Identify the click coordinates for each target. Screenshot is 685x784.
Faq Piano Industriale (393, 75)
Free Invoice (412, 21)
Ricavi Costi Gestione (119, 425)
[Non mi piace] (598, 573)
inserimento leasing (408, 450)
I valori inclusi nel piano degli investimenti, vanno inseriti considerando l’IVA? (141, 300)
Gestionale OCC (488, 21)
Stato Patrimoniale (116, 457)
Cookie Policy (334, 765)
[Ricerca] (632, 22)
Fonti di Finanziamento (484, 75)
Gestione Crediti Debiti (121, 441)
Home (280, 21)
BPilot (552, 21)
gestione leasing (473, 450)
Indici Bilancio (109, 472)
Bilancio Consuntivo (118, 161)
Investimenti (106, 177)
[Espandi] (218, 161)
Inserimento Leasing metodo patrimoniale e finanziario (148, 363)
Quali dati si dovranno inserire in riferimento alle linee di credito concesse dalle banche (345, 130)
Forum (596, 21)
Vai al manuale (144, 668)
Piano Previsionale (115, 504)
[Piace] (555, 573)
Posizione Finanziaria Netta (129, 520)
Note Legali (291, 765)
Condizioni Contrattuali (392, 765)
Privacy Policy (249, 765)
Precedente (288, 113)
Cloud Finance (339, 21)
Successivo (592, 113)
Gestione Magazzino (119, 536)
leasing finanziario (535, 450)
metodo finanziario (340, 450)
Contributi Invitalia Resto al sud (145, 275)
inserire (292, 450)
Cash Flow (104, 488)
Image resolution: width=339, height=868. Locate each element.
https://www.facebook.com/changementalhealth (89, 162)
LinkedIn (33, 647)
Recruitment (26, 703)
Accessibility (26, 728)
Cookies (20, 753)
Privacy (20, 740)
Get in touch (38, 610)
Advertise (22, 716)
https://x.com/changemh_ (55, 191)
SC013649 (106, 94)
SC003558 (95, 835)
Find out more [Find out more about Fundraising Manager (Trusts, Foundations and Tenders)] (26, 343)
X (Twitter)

---*---

**WHAT IS EXPECTED:**
Can you rewrite the part that opens with the line containing "Quali dati si" and closes with the line containing "Note Legali (291, 765)", both ends included? Keep each line's wording, but multiply every coordinate in the answers by 2.45 and round to whole numbers, with halves going up.

**OUTPUT:**
Quali dati si dovranno inserire in riferimento alle linee di credito concesse dalle banche (845, 319)
Forum (1460, 51)
Vai al manuale (353, 1637)
Piano Previsionale (282, 1235)
[Piace] (1360, 1404)
Posizione Finanziaria Netta (316, 1274)
Note Legali (713, 1874)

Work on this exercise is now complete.